Il faut reprendre l’histoire des droits, il faut la tordre, il faut voir comment elle s’est accomplie dans ce récit-là, et dénoncer ce qui n’est qu’une fausse universalité. C’est cette fabrication d’une femme neutre, « la » femme, qui serait dominée par « l’homme », qu’il faut interroger — comme toutes les catégories globalisantes. Je ne suis pas la première à le dire, loin de là ! L’universalisme européen qui impose une uniformité à partir de son particularisme est insupportable. Ce sont les conceptions européennes exclusives sur ce qu’est une vie qui mérite d’être vécue, sur ce qu’est une femme, un homme, sur ce que constitue la liberté ou l’égalité, qui ont engendré tant de malheurs et de tragédies, et qui les engendrent encore. Il ne s’agit pas de faire le procès rétrospectif des femmes qui, au XVIIIe siècle, ont dit « Nous sommes comme des esclaves parce que nous sommes la propriété de notre mari et de notre père » — mais arrêtons, en 2019, d’adopter ce récit… Quand, aujourd’hui, certaines femmes signent une pétition pour un féminisme universaliste, elles n’ont aucun mot sur les violences, le racisme, les discriminations, le néolibéralisme. On a l’impression, à les lire, qu’elles ne veulent rien savoir de l’histoire coloniale, protégées qu’elles sont par les privilèges qu’elles en ont reçu — quoique de plus en plus de jeunes féministes blanches aspirent à décoloniser le féminisme.

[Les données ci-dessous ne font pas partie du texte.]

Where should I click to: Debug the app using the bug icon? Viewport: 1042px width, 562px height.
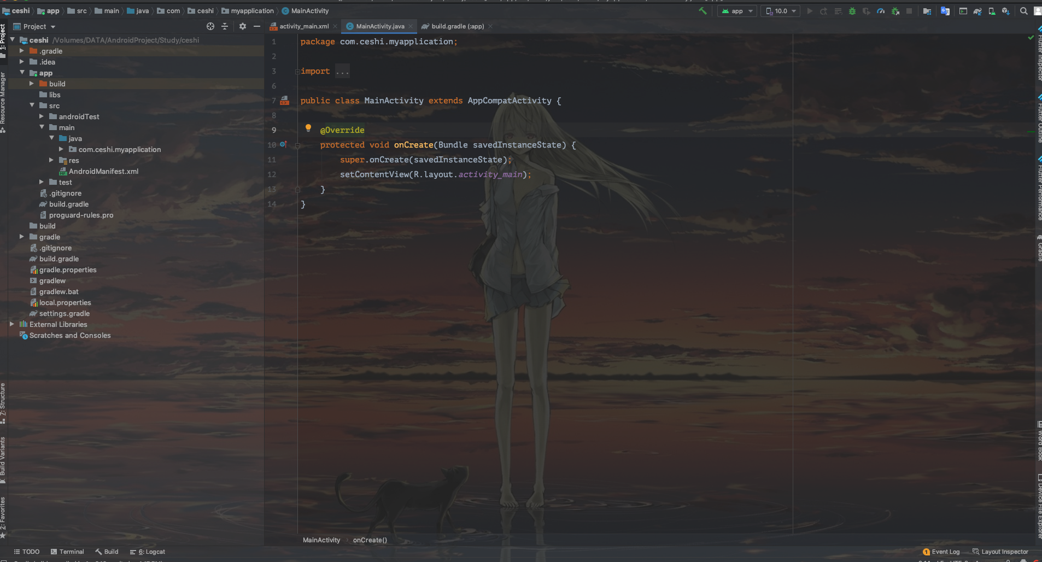(853, 10)
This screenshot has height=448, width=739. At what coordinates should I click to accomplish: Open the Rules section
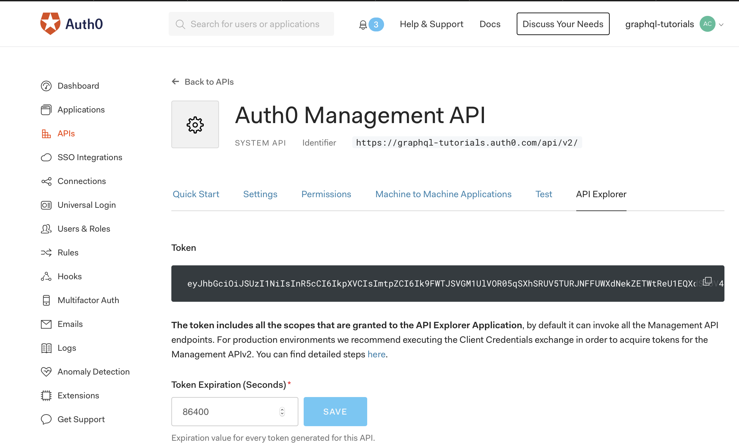click(67, 252)
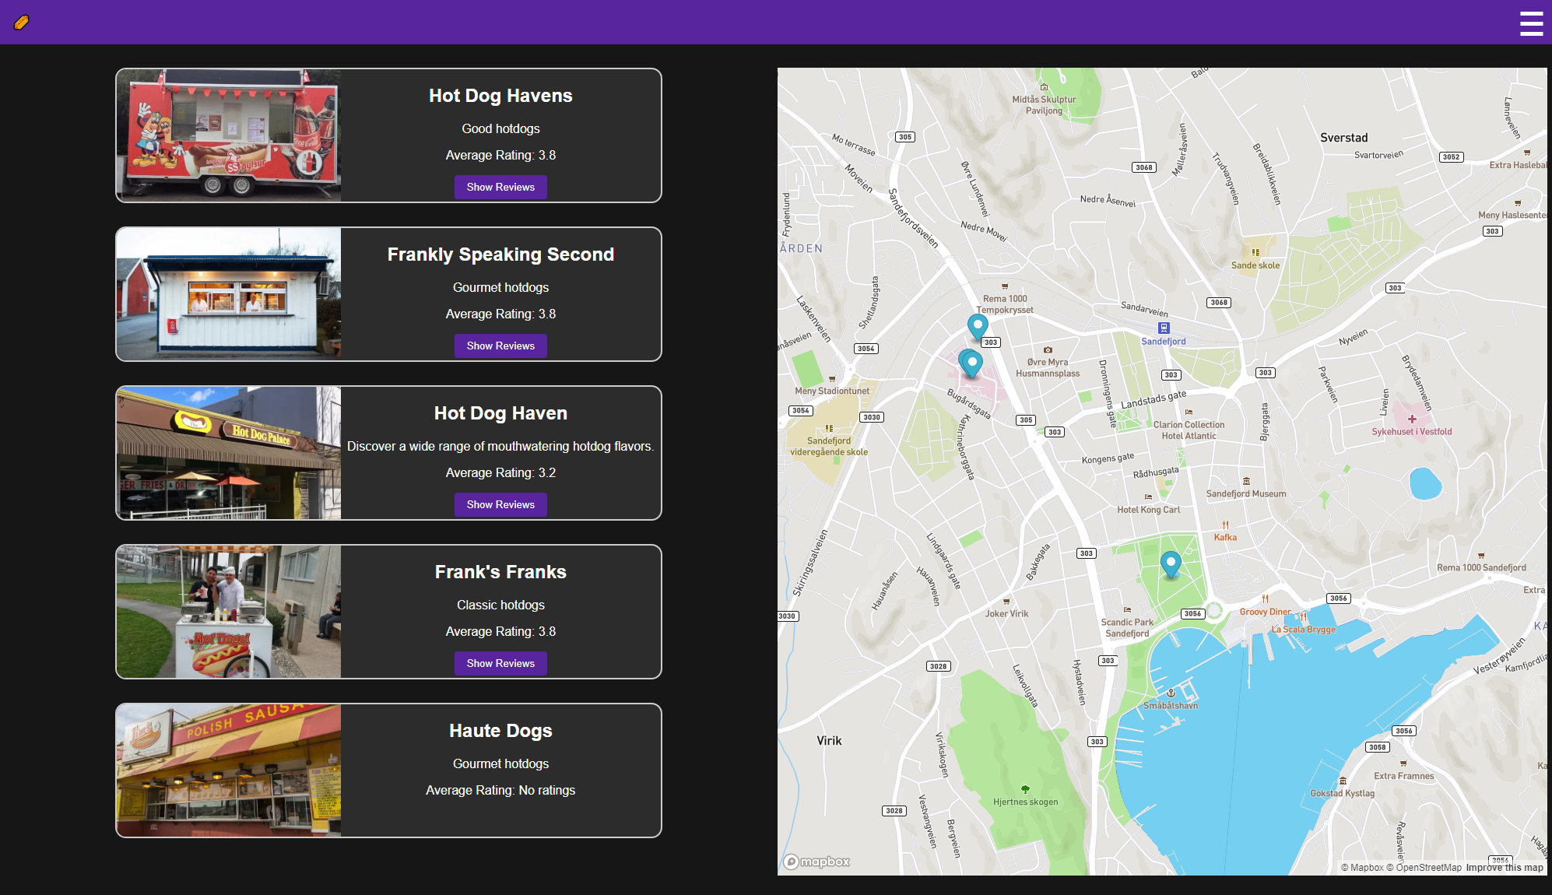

Ce qui m’intéresse, c’est à la fois de faire apparaître des points aveugles dans le récit du féminisme européen, mais surtout de repenser l’écriture de ce récit. Il ne suffit pas de compléter les récits nationaux, d’aligner de nouveaux chapitres où l’on s’efforce de n’oublier personne (un chapitre sur les femmes esclaves, un autre sur les ouvrières, un autre encore sur les travailleuses du sexe, etc.). Nous avons des exemples en poésie, en littérature, en théâtre, mais aussi dans des formes d’essai — qui ne se soumettent pas aux normes académiques soi-disant objectives —, qui permettraient d’écrire une histoire multiterritoriale, multidimensionnelle et multitemporelle mettant en lumière les intersections. Aussi, il me semble important de faire revivre les récits de solidarité transcontinentale pour contrer cet universalisme qui piétine ses propres principes : les Palestinien·nes qui envoient des messages aux militant·es de Black Lives Matter, les groupes maoris qui ont adopté les théories du Black Power, les circulations des théories queers radicales, des féministes décoloniales, etc. Cette cartographie trace, hier et aujourd’hui, les routes de résistance.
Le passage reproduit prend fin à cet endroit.